# WHAT YOU HAVE TO DO:
Provide again, from the entries below, every line from the one containing "Instruction: Switch to the Big Island segment" through the one containing "Click the 450.00 y-axis tick label", exactly as written, and no other line.

# RECORD SET:
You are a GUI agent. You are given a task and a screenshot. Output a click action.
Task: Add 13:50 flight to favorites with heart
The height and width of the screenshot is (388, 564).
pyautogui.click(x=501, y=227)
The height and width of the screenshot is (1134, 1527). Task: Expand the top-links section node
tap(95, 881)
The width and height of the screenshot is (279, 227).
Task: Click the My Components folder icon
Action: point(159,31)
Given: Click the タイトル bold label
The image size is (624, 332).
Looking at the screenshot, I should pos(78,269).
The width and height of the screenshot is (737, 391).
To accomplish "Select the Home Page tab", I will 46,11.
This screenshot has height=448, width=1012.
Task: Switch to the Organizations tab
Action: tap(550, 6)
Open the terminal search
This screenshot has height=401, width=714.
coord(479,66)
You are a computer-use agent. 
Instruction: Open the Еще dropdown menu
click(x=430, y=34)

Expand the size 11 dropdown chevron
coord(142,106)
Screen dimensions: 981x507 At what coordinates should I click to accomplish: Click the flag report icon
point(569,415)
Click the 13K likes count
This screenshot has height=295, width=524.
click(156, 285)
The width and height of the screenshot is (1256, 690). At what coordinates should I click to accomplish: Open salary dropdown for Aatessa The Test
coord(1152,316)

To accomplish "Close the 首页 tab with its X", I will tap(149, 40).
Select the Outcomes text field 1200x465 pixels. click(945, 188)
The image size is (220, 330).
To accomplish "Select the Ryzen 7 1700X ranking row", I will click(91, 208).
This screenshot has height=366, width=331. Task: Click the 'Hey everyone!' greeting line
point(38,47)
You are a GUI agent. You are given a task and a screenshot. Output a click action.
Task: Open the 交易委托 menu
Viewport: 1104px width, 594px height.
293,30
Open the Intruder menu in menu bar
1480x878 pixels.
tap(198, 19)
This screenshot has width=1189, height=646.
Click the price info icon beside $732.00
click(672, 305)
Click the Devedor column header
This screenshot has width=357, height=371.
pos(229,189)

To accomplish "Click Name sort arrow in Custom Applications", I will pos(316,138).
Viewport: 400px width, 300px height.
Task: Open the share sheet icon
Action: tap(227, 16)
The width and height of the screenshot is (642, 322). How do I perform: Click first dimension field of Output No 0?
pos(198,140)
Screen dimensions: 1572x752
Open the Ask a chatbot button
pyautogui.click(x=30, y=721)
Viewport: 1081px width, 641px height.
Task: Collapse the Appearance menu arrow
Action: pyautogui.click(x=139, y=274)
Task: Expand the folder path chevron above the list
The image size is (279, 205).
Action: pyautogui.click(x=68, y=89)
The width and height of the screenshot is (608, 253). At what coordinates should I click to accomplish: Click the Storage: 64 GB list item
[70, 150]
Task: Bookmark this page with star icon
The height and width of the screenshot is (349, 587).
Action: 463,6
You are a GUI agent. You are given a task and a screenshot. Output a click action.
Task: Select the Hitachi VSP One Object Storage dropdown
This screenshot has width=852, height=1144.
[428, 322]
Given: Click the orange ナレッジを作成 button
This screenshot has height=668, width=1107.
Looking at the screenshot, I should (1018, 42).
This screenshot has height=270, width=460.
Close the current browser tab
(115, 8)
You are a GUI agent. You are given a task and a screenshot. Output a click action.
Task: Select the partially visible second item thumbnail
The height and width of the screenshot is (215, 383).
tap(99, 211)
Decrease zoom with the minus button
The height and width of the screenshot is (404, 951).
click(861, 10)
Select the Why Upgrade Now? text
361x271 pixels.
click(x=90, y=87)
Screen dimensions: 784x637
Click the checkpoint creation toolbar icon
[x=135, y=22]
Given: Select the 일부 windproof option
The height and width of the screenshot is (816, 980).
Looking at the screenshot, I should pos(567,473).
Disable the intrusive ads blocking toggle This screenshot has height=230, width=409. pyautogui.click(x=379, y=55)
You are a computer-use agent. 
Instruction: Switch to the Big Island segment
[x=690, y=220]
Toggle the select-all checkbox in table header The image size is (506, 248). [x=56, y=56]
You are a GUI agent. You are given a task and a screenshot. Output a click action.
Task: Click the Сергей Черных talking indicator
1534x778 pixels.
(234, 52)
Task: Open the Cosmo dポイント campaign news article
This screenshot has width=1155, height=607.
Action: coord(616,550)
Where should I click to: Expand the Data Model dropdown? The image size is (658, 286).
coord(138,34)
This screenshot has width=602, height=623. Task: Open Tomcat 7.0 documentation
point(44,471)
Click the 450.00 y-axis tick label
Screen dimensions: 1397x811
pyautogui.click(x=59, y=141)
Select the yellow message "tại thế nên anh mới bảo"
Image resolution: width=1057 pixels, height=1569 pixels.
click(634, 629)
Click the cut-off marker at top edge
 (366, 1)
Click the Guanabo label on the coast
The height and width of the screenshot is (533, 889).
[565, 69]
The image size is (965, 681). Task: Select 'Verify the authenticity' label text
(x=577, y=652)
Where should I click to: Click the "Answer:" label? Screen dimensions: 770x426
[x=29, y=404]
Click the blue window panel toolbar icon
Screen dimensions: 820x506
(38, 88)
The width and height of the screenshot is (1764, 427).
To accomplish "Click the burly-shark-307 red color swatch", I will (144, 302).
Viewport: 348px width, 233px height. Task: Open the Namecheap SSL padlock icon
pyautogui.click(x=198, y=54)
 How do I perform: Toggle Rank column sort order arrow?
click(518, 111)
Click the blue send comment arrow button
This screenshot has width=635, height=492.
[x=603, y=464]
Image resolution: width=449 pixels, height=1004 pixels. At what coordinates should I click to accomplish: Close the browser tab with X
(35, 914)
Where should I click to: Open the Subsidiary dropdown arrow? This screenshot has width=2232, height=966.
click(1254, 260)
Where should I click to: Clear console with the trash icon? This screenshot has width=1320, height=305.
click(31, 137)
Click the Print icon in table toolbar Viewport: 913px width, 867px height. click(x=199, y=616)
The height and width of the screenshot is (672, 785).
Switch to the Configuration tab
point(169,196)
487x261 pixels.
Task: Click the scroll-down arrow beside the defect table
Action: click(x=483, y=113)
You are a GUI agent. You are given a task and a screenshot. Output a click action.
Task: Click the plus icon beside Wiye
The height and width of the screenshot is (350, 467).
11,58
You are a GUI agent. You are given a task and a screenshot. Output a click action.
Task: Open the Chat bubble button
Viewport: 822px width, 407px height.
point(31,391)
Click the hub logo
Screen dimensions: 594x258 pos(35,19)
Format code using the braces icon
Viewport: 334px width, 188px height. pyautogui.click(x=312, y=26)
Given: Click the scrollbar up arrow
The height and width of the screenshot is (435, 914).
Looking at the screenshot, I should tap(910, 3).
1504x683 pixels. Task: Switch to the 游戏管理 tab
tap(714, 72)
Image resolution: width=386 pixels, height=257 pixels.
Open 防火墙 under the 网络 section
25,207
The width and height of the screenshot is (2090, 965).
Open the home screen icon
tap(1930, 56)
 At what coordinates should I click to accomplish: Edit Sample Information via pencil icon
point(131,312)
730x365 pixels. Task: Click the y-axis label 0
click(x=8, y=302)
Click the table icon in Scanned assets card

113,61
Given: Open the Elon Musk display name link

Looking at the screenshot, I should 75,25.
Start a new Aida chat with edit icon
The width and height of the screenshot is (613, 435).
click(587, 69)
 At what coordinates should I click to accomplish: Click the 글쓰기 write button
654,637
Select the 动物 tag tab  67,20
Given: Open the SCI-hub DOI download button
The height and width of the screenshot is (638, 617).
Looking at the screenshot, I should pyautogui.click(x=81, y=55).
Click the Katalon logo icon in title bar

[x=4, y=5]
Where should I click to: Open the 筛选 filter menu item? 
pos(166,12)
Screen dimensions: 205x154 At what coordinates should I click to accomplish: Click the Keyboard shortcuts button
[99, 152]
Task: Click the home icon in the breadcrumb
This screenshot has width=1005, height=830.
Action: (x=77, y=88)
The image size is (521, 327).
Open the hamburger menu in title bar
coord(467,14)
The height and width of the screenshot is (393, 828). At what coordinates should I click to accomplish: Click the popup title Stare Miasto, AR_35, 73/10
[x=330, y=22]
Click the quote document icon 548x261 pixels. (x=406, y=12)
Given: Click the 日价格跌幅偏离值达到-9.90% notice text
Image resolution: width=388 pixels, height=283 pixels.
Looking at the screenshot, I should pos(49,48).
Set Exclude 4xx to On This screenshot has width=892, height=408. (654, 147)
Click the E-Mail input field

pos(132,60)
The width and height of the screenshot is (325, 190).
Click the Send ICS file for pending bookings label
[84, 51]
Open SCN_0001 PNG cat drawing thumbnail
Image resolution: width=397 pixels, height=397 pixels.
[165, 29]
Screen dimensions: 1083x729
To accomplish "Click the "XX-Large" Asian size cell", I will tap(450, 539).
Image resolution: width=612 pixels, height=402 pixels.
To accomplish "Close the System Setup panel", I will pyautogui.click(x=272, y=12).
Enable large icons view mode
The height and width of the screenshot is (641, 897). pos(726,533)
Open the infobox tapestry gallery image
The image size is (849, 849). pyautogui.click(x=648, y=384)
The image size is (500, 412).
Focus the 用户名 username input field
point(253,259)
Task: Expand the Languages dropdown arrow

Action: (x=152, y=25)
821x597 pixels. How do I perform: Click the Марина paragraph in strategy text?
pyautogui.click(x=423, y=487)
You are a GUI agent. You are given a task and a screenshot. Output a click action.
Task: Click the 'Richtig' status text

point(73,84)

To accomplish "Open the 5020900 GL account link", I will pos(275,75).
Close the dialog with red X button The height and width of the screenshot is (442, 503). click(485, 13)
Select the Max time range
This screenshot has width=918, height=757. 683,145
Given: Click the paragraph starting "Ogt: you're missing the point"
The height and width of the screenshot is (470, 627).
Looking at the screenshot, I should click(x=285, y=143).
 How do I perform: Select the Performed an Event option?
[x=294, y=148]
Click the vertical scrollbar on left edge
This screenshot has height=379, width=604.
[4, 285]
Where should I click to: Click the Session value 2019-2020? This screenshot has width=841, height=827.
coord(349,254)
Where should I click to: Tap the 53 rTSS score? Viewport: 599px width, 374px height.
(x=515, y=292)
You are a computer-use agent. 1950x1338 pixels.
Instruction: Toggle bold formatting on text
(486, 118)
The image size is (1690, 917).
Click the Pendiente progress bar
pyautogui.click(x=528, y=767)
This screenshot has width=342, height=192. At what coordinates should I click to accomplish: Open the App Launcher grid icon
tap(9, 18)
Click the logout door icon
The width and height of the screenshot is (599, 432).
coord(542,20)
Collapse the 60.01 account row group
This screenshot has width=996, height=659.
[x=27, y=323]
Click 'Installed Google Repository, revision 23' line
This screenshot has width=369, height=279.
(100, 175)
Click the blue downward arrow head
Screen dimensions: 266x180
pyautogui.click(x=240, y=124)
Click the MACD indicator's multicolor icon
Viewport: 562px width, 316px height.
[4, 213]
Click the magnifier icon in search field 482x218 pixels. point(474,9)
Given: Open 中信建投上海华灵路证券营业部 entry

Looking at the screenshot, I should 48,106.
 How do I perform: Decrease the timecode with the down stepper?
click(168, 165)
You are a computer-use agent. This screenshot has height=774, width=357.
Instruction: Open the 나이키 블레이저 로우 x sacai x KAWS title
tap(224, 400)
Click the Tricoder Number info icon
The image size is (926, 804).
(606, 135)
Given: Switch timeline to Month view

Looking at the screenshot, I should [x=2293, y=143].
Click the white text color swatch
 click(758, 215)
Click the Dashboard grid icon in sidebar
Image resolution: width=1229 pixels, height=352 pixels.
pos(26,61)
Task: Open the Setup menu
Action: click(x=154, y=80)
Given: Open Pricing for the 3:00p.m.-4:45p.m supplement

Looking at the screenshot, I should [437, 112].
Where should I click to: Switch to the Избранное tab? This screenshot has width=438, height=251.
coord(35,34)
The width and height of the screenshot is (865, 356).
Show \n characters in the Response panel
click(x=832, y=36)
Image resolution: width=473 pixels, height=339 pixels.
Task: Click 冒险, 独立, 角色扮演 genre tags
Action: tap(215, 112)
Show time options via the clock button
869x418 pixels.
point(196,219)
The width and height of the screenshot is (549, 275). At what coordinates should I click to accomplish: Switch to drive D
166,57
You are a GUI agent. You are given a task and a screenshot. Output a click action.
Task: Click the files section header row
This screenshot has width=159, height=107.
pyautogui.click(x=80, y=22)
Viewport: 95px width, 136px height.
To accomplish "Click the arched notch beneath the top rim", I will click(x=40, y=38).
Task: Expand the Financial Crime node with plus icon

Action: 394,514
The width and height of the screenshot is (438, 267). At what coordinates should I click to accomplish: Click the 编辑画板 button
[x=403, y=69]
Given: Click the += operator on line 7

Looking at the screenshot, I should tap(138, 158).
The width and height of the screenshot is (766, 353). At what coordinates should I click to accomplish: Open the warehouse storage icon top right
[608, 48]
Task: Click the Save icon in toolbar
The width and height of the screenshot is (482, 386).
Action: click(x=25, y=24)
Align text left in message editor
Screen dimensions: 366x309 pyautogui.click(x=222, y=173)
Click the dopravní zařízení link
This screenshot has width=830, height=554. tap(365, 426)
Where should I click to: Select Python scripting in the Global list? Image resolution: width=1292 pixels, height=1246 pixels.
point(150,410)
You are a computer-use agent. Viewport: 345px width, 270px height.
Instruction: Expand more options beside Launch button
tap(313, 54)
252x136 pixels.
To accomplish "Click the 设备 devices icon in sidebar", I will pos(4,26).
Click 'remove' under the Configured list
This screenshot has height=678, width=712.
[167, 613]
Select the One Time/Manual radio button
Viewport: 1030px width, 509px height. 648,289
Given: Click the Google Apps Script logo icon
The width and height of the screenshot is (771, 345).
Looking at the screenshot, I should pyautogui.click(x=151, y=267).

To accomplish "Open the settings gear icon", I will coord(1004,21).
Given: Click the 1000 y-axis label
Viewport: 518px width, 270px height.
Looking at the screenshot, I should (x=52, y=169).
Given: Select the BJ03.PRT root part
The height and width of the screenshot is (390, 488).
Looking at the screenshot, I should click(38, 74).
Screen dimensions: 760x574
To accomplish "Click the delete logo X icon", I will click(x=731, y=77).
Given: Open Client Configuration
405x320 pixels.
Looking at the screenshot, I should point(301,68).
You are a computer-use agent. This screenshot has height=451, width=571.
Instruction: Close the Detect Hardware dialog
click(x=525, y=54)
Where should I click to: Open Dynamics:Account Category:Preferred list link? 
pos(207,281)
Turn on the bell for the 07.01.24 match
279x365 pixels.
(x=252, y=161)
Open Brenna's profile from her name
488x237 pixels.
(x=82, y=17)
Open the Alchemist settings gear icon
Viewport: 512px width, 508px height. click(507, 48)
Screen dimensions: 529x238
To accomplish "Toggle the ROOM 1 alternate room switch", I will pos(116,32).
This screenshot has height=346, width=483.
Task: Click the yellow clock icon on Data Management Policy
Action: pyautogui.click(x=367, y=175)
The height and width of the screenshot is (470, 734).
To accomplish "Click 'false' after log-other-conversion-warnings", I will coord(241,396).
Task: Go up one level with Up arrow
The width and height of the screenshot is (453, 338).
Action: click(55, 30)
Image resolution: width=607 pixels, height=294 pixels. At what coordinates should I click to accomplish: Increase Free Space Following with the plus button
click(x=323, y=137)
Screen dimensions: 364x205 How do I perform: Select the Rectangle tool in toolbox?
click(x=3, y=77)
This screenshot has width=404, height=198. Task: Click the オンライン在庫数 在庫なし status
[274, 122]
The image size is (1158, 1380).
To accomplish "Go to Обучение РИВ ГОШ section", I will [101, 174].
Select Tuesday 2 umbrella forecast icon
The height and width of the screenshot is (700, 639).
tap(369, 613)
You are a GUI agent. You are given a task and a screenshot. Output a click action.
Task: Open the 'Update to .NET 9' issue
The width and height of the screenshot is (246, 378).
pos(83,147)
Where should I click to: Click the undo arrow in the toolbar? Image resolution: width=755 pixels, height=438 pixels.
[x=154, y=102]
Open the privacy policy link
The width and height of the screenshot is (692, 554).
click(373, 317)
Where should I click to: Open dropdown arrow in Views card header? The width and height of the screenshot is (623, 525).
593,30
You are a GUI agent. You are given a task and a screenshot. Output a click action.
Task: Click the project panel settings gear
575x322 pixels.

# EXERCISE OUTPUT:
Instruction: Switch to the Big Island segment
[x=690, y=220]
Toggle the select-all checkbox in table header The image size is (506, 248). [x=56, y=56]
You are a GUI agent. You are given a task and a screenshot. Output a click action.
Task: Click the Сергей Черных talking indicator
1534x778 pixels.
(234, 52)
Task: Open the Cosmo dポイント campaign news article
This screenshot has width=1155, height=607.
Action: coord(616,550)
Where should I click to: Expand the Data Model dropdown? The image size is (658, 286).
coord(138,34)
This screenshot has width=602, height=623. Task: Open Tomcat 7.0 documentation
point(44,471)
Click the 450.00 y-axis tick label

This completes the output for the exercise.